E agora, muitos dos que estudaram, analisaram, previram, planearam, decidiram… mal!…escamoteando as verdades, mentindo, “empurrando para diante” a resolução dos problemas, ou por outro lado sendo actores, ou coniventes, ou orelhas moucas e olhos fechados perante os desmandos de outros tantos… esses dizem… vocês agora é que têm de pagar a crise…

A situação é MUITO GRAVE. Apesar de tudo o que se tem dito, ninguém sabe o que, afinal, vai resultar daqui, se estas medidas forem por diante. Os portugueses estão a ser enganados até nesta profusão de informações sobre o orçamento de 2013, as constantes notícias, as alterações diárias, as posições divulgadas, as previsões, os comentários. Tudo está a surgir aos bocados, e sem a suficiente clareza. Se, como se prevê, as medidas forem, no essencial, as divulgadas, só em Janeiro e, ano de 2013 dentro, os portugueses se confrontarão com o ano horrível que aí vem, que se segue a outros anos já de si maus. 2013 e muitos anos a seguir (no mínimo 10, é o que dizem) é o cenário que nos espera. Nós, a maioria dos portugueses, que não contribuiu nada para isto, mas sobre quem está a ser lançado o terramoto de desumanidade e de violência que estas medidas encerram, causadoras de fome, miséria e morte, contra as quais temos de lançar uma acção de autodefesa clara, de cidadania activa, de democracia, através de um NÃO ROTUNDO, PROFUNDO, CONSEQUENTE E PERSEVERANTE, nas ruas, por todos os meios democráticos que a sabedoria popular decerto encontrará.

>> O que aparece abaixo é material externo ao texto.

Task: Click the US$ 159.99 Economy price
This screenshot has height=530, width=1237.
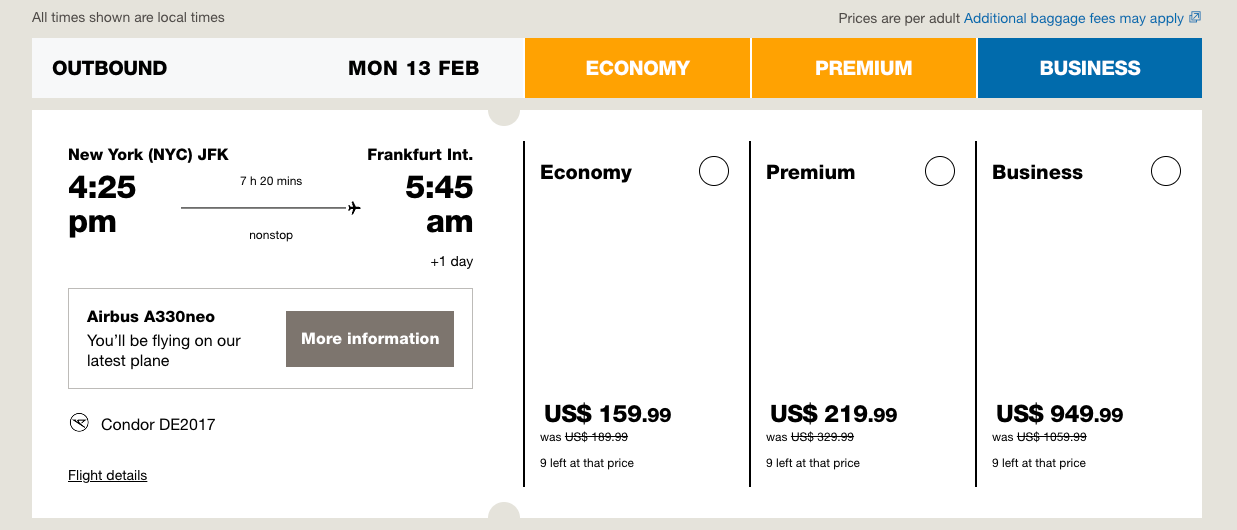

Se não, é a podridão, a miséria, a morte – a morte das pessoas e deste país, resgatado do silêncio e de outra ditadura horrenda, somente há 38 anos.

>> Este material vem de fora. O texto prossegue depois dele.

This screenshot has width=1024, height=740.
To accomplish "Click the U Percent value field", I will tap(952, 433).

This entry was published on 16/10/2012 at 19:35. It’s filed under Política, Portugueses and tagged , , . Bookmark the permalink. Follow any comments here with the RSS feed for this post.

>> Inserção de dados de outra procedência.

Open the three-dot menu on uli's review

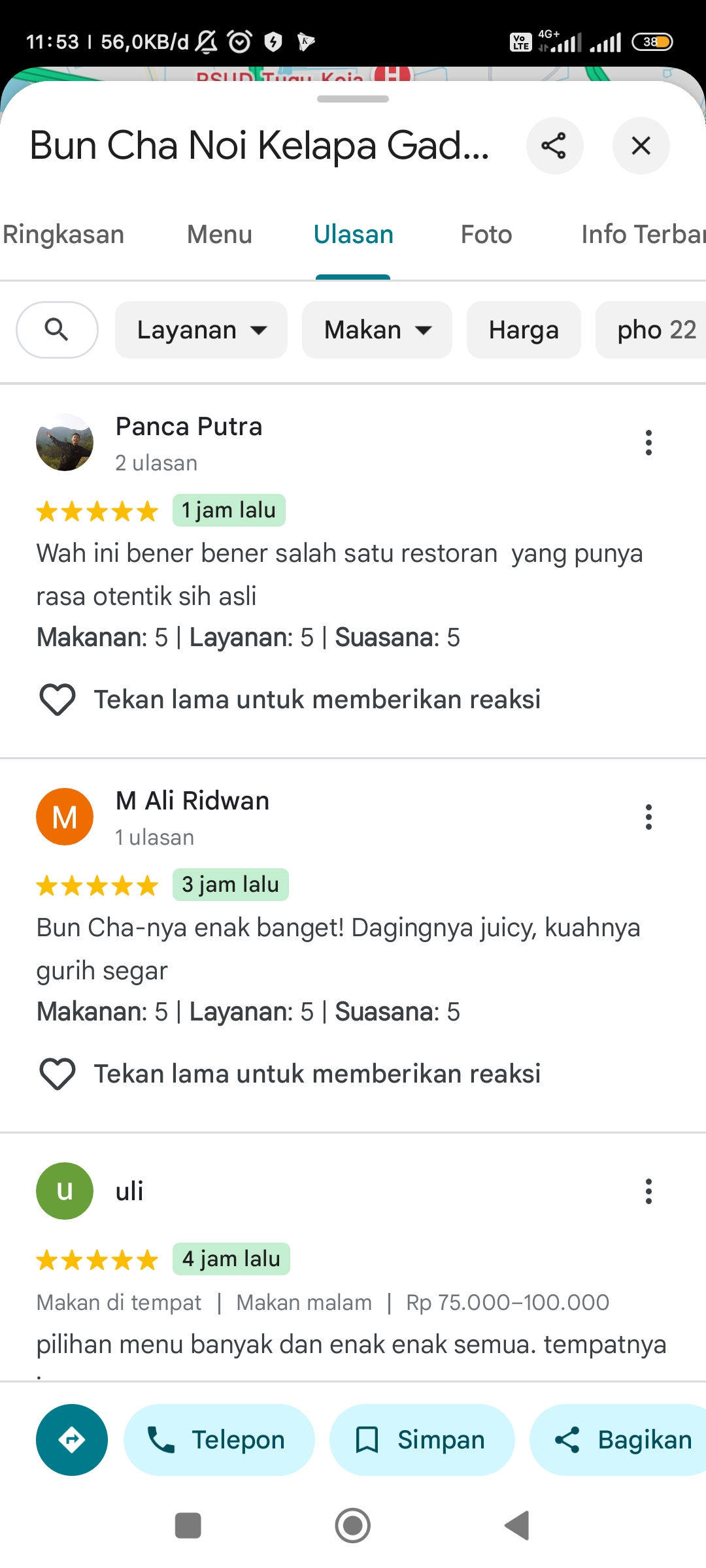click(x=648, y=1191)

2 thoughts on “ORÇAMENTO DE 2013 – MISÉRIA E MORTE, NÃO!

  1. Corroboro inteiramente a sua opinião caro amigo. Mas o mais grave disto tudo e que tenho referido insistentemente é que o eleitorado em 38 anos de democracia revela um certo saudosismo do passado, por isso patrocina esta ditadura encapotada. Um abraço

  2. Reinaldo Ribeiro on said:

    Companheiro

    Começava a ter saudades das tuas opiniões críticas sobre a actualidade angustiante que nos sufoca.
    Concordo contigo em tudo o que escreves, contudo, permito-me acrescentar mais uma coisa:
    Foi incutida na mente do povo português uma enorme mentira (com perto de quatro décadas) com a qual quase ninguém se preocupou e que é, afinal, a génese da nossa desgraça. E foi com uma simples frase: “Portugal é uma democracia!” Quanto a mim, o problema está aqui, porque Portugal não é, não foi e, provavelmente, nunca será uma democracia. A Democracia é o governo do povo para o povo, e através da participação DIRECTA desse mesmo povo no governo do país. O que tivemos até agora foi uma delegação de poderes para que alguns, eleitos de forma “democrática” (segundo dizem!), fazerem o que querem em nome do povo. Sob o nosso olhar benevolente, a tal democracia nascente em 1974 transformou-se, antes que estivesse implantada, numa vitoriosa CLEPTOCRACIA. E nós, orgulhosamente “democráticos”, dizíamos: daqui a quatro anos tiramo-los de lá! Ao fim de 38 anos de eleições qual foi o resultado ? Apenas um, permitimos a formação de quadrilhas absolutamente impunes que se perpetuam no poder que, com os olhos cheios de cifrões, nos conduziram a esta desgraça (como tu dizes).